Rastogi Radhika, Lattimore Courtney M, Mehaffey J Hunter, Turrentine Florence E, Maitland Hillary S, Zaydfudim Victor M
Department of Surgery, University of Virginia, Charlottesville, VA 22908.
Surgical Outcomes Research Center, University of Virginia, Charlottesville, VA 22908.
Surg Open Sci. 2022 Apr 26;9:34-40. doi: 10.1016/j.sopen.2022.04.003. eCollection 2022 Jul.
Venous thromboembolism is a preventable cause of morbidity and mortality after surgery. To ensure that patients receive appropriate venous thromboembolism chemoprophylaxis, a nonmandatory risk-stratification tool based on patient clinical condition was implemented through the electronic health record to stratify patient risk and recommend chemoprophylaxis. We hypothesized that implementing this tool would reduce postoperative venous thromboembolism events in general surgery as well as across all surgical services.
All adult patients undergoing inpatient surgical operations (January 2012-December 2019) at a single quaternary care center and Level 1 trauma center were abstracted from institutional electronic health record database and stratified into patients admitted before and after venous thromboembolism risk-stratification tool implementation. Bivariable analyses compared venous thromboembolism chemoprophylaxis prescription and venous thromboembolism events with implementation and screening among all surgical patients as well as in general surgery patient subset.
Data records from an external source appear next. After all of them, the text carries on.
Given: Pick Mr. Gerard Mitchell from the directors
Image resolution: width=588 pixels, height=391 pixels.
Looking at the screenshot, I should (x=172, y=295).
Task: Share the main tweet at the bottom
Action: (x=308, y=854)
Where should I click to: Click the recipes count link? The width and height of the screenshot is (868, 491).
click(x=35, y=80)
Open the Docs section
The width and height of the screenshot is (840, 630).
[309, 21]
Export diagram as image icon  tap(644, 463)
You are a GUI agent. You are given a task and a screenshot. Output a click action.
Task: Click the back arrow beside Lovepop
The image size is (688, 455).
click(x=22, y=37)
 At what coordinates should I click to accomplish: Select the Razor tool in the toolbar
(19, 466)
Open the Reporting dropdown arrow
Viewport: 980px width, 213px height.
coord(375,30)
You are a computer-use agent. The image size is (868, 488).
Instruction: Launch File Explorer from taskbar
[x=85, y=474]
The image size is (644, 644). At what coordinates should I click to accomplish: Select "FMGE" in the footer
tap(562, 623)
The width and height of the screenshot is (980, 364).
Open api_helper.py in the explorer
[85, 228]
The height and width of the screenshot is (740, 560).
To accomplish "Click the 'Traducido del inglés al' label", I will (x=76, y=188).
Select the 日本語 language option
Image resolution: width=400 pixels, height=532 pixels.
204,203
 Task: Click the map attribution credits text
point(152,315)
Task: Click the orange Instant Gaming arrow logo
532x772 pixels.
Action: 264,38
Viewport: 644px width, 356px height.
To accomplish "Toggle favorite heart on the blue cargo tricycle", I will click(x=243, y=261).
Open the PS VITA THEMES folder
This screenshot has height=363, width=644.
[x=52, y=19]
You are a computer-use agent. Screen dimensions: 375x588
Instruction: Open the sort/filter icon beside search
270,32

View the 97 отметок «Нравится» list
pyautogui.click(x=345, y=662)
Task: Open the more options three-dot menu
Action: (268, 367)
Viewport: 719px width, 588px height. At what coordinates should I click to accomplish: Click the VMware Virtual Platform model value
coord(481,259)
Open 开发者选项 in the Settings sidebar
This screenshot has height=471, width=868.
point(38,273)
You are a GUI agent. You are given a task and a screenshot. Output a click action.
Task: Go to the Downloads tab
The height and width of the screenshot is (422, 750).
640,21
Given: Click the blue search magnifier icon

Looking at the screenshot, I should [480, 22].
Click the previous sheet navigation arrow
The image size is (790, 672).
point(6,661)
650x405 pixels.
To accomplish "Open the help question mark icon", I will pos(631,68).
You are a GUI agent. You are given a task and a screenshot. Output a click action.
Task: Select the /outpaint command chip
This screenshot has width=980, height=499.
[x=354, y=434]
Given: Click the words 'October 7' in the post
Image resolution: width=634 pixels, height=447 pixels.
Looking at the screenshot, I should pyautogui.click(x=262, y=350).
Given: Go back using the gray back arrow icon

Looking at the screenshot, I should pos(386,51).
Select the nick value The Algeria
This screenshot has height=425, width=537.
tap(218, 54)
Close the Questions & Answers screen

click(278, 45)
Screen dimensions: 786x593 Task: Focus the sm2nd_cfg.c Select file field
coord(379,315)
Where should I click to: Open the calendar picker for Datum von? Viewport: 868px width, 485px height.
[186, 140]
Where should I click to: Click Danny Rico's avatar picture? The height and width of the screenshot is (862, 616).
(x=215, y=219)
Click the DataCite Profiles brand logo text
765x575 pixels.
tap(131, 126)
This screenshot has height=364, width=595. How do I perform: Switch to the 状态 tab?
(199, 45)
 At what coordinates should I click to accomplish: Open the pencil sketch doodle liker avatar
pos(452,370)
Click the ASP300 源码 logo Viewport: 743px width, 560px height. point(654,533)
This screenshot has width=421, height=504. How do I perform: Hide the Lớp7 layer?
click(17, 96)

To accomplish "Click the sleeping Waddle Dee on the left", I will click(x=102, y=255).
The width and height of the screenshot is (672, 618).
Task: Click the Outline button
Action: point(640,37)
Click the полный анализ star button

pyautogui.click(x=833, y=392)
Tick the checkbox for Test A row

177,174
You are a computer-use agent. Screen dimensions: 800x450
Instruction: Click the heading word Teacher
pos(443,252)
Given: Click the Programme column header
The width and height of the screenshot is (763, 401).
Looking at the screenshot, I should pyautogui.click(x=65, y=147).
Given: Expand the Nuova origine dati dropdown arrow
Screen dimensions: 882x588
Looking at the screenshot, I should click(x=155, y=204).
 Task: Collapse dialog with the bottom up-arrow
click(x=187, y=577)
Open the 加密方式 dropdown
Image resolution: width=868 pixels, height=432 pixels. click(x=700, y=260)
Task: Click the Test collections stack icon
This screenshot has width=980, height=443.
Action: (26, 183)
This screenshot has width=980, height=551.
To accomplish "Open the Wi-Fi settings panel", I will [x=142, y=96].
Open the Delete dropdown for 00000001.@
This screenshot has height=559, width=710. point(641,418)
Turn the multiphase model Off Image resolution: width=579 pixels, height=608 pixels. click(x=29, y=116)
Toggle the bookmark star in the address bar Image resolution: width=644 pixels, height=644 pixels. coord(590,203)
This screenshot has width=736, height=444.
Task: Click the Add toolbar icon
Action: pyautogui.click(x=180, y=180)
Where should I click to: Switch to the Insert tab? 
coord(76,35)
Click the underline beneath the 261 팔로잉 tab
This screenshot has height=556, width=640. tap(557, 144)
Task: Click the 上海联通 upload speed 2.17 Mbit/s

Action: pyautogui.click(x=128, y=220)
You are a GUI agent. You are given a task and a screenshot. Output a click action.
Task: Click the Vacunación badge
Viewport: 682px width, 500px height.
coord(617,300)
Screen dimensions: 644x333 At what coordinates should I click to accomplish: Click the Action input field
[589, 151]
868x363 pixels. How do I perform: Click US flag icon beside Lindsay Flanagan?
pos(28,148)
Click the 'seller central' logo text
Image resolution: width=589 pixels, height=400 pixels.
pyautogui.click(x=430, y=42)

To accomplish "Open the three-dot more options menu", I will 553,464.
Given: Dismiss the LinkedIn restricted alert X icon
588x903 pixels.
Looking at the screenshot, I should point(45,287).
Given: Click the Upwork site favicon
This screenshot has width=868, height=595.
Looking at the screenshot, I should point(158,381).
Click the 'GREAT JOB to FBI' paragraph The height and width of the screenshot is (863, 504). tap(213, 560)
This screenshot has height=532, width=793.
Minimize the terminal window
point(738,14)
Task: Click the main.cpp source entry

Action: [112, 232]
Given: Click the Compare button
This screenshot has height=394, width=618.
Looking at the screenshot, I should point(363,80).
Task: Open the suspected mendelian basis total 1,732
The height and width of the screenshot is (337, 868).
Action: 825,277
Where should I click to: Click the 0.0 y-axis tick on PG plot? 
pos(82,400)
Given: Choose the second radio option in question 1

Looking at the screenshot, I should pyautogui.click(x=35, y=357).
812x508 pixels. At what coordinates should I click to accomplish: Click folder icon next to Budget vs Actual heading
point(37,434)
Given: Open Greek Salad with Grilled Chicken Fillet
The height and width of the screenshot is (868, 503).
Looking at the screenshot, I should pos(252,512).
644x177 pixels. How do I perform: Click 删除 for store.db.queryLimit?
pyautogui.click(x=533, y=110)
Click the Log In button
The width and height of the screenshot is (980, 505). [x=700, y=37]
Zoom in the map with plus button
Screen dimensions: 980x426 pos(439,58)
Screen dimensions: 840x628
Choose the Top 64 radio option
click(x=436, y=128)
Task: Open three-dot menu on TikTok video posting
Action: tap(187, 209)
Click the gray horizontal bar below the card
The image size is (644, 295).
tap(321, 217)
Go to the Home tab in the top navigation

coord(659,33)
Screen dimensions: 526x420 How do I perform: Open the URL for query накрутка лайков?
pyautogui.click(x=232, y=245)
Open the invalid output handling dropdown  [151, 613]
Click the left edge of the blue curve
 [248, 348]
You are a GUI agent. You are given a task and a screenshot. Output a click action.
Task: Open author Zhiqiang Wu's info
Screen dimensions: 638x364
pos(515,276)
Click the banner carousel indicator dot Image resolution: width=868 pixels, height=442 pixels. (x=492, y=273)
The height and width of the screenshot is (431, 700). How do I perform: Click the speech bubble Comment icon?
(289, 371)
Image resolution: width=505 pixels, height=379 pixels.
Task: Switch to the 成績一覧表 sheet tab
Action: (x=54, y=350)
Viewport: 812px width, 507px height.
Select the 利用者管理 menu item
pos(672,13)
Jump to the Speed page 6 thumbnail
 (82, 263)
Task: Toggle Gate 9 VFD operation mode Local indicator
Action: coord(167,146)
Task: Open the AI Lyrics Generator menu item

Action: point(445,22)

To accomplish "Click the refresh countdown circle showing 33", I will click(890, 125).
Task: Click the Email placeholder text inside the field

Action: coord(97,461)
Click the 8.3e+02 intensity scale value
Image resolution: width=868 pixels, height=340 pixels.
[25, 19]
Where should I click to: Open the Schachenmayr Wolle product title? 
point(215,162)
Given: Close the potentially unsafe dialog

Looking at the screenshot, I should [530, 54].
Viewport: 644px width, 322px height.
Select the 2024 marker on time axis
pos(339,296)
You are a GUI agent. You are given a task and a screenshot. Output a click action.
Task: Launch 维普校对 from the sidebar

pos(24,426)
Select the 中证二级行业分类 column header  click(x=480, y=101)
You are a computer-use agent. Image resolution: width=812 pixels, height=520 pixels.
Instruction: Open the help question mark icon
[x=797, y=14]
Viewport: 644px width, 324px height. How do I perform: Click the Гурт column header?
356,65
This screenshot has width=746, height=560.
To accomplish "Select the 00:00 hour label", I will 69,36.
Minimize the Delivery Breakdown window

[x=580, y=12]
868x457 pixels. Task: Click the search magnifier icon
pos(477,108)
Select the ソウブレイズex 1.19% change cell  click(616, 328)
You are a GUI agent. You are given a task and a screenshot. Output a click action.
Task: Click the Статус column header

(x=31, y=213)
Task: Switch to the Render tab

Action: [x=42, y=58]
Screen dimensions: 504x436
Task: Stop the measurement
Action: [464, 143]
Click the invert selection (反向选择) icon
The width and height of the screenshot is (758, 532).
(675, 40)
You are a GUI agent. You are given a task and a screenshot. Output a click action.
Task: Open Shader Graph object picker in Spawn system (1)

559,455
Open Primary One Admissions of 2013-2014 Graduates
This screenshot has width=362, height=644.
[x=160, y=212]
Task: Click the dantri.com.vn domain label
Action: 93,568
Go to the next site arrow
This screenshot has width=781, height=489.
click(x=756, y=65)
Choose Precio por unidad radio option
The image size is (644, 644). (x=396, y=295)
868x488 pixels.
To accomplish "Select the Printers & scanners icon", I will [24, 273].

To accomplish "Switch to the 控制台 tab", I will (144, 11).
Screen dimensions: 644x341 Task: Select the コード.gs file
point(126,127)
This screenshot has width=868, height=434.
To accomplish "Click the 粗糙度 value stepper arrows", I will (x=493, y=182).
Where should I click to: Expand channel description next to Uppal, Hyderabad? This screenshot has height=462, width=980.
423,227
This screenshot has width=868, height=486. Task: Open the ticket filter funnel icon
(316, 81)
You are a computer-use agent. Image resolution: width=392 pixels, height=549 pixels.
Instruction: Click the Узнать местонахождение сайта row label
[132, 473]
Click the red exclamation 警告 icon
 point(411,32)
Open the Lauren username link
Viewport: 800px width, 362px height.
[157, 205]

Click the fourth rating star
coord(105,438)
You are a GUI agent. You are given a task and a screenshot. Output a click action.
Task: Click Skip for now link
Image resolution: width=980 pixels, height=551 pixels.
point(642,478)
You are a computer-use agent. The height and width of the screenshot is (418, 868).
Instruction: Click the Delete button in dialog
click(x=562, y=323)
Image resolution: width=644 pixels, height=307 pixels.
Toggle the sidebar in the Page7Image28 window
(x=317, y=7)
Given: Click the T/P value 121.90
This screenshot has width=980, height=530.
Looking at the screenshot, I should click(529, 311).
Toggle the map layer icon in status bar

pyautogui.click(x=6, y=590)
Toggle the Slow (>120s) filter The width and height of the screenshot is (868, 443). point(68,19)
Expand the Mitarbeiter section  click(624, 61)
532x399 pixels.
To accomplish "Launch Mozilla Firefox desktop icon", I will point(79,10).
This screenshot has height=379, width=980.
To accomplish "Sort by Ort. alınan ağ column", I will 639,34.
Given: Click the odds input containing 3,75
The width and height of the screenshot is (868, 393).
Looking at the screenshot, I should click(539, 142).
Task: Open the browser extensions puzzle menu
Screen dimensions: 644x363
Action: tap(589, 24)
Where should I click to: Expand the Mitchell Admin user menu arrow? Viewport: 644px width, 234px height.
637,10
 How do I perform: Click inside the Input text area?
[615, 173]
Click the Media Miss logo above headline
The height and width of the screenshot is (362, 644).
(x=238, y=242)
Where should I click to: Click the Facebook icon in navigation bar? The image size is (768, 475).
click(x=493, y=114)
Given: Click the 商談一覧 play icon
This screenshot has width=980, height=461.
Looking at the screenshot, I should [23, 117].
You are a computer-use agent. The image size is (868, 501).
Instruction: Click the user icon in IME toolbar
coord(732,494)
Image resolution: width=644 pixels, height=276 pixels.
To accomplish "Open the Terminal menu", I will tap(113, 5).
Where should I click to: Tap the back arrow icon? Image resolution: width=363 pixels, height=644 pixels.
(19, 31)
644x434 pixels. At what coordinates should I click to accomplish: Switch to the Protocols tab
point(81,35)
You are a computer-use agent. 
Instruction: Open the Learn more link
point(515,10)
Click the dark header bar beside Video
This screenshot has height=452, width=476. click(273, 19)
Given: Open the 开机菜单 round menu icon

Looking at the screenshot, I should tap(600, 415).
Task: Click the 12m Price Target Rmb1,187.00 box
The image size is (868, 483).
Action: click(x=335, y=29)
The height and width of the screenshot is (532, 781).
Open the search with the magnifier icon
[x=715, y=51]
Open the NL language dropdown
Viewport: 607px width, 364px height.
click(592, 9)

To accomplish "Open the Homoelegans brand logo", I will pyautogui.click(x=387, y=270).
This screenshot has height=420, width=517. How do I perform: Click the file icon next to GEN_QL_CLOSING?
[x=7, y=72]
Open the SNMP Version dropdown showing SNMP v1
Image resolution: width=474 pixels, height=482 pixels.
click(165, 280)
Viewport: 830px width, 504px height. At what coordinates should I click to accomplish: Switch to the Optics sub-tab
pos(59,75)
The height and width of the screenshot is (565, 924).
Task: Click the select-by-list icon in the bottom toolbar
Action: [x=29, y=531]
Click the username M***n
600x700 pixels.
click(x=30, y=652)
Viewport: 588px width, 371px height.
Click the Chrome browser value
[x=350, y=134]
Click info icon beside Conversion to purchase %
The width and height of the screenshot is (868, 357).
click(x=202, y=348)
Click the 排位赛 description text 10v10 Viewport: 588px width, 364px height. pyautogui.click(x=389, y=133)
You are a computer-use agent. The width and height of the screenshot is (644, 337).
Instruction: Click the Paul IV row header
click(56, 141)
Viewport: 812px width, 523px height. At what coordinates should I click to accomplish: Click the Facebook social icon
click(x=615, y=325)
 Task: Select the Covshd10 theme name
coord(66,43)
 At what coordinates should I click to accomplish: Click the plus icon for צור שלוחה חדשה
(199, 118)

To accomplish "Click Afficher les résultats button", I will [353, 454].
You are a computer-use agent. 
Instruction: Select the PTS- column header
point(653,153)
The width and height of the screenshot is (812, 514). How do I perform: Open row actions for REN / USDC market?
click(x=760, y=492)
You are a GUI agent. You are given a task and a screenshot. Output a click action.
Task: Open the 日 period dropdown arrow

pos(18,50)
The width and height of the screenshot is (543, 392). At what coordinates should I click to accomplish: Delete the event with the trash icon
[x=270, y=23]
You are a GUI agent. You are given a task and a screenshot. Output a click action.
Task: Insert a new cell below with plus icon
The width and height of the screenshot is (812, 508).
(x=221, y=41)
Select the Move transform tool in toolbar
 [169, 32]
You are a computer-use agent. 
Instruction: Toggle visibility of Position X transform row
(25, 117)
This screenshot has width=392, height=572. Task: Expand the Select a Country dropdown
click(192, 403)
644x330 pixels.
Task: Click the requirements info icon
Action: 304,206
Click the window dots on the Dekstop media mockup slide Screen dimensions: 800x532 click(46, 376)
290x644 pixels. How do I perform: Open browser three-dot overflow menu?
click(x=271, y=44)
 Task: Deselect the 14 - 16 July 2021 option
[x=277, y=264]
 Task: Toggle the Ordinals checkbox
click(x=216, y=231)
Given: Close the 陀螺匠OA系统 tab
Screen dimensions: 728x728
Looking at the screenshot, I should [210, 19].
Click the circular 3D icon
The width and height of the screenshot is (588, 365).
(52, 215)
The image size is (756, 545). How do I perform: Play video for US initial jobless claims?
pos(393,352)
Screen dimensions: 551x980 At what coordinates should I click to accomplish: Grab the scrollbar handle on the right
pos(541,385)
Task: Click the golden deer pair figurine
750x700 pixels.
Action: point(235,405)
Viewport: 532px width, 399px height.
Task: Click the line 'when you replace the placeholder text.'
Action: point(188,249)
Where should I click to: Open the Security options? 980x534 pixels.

A total of 64,377 adults underwent operations: 27,819 preimplementation and 36,558 postimplementation. A significant reduction in venous thromboembolism events occurred from pre- to post-tool implementation for all cases (0.77% vs 0.47%, P < .001). General surgery patients ( = 15,723) had a significant increase in chemoprophylaxis prescription (81.9% vs 86.0%, P < .001) and a significant reduction in venous thromboembolism events (1.41% vs 0.59%, P < .001). After tool implementation, use of extended postdischarge chemoprophylaxis was greater among general surgery patient subset than the entire patient cohort (46.7% vs 29.6%, P < .001).
The integration of a nonmandatory electronic health record risk-stratification tool was associated with a significant reduction in venous thromboembolism events. Extended chemoprophylaxis was prescribed in nearly half of general surgery patients at very high risk for postdischarge events.
静脉血栓栓塞是手术后可预防的发病和死亡原因。为确保患者接受适当的静脉血栓栓塞化学预防,通过电子健康记录实施了一种基于患者临床状况的非强制性风险分层工具,以对患者风险进行分层并推荐化学预防措施。我们假设实施该工具将减少普通外科以及所有外科服务中的术后静脉血栓栓塞事件。
从机构电子健康记录数据库中提取在单一的四级医疗中心和一级创伤中心接受住院手术操作的所有成年患者(2012年1月至2019年12月),并将其分为静脉血栓栓塞风险分层工具实施前后入院的患者。双变量分析比较了所有手术患者以及普通外科患者亚组中静脉血栓栓塞化学预防处方和静脉血栓栓塞事件与实施和筛查情况。
共有64377名成年人接受了手术:实施前27819例,实施后36558例。从工具实施前到实施后,所有病例的静脉血栓栓塞事件显著减少(0.77%对0.47%,P<0.001)。普通外科患者(n=15723)的化学预防处方显著增加(81.9%对86.0%,P<0.001),静脉血栓栓塞事件显著减少(1.41%对0.59%,P<0.001)。工具实施后,普通外科患者亚组中出院后延长化学预防的使用高于整个患者队列(46.7%对29.6%,P<0.001)。
非强制性电子健康记录风险分层工具的整合与静脉血栓栓塞事件的显著减少相关。近一半具有出院后事件极高风险的普通外科患者接受了延长化学预防。